Background information
- Genres: Cabaret, Music Hall, Comedy
- Years active: 2006–2009
- Members: Performers: Le Pustra,

= Pustra/Vile-een's Vaudeville =

Pustra/Vile-een's Vaudeville was a comedy duo that performed on the Alternative Cabaret and Neo-Burlesque scene in London, England and abroad from 2006 till 2009. The two were known for their strange stage acts. The duo was a product of the MySpace era and they created their act online, inspired by Silent films and slapstick comedy of the early 1900s – 1930s and continued to use Social Media to reach more and more fans. They were featured in Time Out Magazine's Creatures of The Night article and a press shoot at the Hackney Empire alongside other established and emerging acts. Noted appearances include Electric Picnic 2008 and the show Telling Tales (Too Terrible To Tell).

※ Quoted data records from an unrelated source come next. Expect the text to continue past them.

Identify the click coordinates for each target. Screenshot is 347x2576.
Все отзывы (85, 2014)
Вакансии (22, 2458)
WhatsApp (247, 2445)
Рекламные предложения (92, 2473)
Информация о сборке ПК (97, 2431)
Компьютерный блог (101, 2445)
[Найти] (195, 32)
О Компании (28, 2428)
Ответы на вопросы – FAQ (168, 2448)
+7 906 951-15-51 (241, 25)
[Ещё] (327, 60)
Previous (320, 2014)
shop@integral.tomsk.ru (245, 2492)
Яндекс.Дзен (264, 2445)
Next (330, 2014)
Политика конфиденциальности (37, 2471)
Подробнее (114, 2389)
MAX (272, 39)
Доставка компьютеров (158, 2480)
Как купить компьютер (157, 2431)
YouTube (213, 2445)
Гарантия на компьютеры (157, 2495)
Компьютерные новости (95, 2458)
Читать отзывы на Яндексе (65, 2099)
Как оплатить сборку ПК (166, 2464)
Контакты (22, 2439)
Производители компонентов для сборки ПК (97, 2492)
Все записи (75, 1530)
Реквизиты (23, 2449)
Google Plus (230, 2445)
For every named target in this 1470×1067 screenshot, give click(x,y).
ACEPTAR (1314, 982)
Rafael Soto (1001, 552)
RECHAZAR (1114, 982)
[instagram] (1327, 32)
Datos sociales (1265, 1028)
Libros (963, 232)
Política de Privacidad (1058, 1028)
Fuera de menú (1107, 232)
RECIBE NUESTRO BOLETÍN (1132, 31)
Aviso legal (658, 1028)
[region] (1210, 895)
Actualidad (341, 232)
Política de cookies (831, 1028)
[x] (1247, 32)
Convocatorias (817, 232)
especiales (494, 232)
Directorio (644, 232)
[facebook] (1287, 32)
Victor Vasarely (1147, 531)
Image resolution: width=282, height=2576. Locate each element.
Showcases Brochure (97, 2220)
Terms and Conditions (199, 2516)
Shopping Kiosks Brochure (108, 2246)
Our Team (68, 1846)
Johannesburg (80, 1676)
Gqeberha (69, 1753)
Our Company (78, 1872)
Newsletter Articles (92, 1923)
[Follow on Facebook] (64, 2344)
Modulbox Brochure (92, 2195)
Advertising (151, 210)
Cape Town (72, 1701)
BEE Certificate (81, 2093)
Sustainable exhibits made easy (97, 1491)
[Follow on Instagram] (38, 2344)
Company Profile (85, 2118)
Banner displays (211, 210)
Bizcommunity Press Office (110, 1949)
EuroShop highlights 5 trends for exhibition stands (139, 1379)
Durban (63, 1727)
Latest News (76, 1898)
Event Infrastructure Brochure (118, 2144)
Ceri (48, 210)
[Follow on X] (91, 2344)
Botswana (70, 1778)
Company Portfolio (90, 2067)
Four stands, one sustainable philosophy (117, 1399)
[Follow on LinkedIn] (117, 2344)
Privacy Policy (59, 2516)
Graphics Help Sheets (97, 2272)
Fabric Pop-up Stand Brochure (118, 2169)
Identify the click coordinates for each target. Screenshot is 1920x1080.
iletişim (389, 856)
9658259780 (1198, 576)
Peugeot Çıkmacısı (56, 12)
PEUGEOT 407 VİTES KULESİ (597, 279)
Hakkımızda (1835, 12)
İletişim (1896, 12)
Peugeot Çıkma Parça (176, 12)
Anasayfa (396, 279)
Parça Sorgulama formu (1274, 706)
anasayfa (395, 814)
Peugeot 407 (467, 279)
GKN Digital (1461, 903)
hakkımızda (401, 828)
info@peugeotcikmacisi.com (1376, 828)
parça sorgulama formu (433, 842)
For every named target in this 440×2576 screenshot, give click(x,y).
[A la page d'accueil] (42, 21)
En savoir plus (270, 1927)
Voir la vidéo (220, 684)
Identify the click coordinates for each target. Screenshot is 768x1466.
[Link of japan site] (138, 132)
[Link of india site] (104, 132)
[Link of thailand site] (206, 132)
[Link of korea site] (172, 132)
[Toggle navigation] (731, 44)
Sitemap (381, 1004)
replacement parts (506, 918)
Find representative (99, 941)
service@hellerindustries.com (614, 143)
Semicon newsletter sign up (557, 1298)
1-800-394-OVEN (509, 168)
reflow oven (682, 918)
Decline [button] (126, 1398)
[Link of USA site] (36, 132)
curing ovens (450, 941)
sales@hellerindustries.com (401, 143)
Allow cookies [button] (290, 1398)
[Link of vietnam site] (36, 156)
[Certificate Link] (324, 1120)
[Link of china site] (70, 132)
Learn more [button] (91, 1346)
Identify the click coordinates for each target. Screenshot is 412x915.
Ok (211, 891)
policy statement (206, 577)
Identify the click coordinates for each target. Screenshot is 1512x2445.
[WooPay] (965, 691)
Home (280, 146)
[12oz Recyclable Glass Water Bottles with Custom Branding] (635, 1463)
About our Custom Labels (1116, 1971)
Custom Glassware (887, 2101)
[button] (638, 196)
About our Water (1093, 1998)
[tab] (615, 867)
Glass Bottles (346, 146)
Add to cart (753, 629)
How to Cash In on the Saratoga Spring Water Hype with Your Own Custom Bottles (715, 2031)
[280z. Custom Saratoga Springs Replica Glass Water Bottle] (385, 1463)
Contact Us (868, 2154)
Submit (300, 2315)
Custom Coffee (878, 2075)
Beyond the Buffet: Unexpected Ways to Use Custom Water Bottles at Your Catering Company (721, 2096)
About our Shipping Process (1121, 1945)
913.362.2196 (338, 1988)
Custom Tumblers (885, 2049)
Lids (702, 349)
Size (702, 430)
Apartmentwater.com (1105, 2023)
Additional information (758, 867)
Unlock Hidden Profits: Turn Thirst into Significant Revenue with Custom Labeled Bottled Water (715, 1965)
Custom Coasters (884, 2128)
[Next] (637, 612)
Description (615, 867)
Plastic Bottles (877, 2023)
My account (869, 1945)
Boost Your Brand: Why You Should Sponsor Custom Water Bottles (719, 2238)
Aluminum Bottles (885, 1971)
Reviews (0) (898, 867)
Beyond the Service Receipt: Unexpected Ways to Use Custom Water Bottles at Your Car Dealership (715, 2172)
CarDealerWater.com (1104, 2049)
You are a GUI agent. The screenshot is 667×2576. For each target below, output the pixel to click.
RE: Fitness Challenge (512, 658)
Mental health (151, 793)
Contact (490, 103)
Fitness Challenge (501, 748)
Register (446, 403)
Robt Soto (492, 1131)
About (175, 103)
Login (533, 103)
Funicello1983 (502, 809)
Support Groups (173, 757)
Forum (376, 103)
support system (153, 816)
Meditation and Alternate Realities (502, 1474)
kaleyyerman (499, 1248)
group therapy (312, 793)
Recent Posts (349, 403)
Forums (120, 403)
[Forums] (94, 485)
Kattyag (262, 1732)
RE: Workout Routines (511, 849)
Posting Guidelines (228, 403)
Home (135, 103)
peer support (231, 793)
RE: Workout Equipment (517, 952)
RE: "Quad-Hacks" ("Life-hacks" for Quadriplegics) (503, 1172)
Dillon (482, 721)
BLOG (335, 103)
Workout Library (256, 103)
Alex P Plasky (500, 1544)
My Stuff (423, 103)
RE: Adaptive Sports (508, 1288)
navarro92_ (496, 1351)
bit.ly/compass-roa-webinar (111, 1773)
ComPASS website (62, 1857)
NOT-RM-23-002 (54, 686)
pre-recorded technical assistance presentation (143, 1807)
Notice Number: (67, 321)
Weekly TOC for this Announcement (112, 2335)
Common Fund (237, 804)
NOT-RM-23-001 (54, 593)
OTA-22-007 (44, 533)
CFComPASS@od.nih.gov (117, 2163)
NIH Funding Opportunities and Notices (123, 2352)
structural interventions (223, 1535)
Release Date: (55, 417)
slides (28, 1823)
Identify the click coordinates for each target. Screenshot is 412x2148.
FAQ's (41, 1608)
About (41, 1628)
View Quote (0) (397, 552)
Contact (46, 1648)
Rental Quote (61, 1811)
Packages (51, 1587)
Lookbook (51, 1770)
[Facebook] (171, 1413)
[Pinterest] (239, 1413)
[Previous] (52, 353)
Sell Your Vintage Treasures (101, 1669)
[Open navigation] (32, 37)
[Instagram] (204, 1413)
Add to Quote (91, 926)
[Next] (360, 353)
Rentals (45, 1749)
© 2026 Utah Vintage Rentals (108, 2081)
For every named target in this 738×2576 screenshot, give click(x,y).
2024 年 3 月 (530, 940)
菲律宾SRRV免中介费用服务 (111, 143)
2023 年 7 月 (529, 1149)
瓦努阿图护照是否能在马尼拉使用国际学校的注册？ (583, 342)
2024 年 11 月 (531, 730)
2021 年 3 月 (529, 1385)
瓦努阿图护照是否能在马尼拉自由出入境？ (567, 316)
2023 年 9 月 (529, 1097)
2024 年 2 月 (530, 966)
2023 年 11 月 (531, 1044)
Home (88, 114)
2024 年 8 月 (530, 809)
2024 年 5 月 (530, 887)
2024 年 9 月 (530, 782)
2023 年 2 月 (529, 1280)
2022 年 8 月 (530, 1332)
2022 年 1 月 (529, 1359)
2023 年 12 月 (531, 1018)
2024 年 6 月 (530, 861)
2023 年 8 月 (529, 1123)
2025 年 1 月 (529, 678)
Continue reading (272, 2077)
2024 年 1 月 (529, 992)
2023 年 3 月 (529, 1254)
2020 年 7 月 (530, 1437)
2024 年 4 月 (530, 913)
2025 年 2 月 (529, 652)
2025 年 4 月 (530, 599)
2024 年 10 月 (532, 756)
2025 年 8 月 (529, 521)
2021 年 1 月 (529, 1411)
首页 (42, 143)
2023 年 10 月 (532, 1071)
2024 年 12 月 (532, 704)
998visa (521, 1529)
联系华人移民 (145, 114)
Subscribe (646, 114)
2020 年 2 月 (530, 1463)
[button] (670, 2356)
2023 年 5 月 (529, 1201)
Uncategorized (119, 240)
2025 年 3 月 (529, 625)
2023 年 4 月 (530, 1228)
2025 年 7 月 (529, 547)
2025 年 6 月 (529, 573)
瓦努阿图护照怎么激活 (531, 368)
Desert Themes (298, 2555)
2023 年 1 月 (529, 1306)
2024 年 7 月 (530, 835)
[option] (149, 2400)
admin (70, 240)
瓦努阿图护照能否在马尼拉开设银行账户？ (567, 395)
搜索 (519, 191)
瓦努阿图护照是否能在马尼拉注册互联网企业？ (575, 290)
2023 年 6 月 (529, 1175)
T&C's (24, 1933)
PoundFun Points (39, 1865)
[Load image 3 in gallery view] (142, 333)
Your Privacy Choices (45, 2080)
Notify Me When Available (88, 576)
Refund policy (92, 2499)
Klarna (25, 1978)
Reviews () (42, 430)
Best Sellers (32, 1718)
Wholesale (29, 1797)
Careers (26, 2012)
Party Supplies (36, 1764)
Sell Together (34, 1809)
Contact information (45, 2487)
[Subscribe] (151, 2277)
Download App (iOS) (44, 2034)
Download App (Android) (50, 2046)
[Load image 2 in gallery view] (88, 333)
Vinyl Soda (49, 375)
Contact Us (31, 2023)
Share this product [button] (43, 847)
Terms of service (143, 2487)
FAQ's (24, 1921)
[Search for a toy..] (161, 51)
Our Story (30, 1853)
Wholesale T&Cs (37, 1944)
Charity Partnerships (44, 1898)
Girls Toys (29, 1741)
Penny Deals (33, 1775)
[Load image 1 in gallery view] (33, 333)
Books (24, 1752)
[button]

The pair has been linked to The Tiger Lillies. They also worked with David Mitchell, from Channel 4's Peep Show TV series and performed for Musician, Peaches at the Royal Festival Hall in London.

==Le Pustra==

Le Pustra is best known as the creative director of the Weimar Cabaret inspired show Kabarett der Namenlosen in Berlin. In 2020 Le Pustra made his television debut in Season 3 of German Crime drama Babylon Berlin. Le Pustra will reprise his role in Season 4.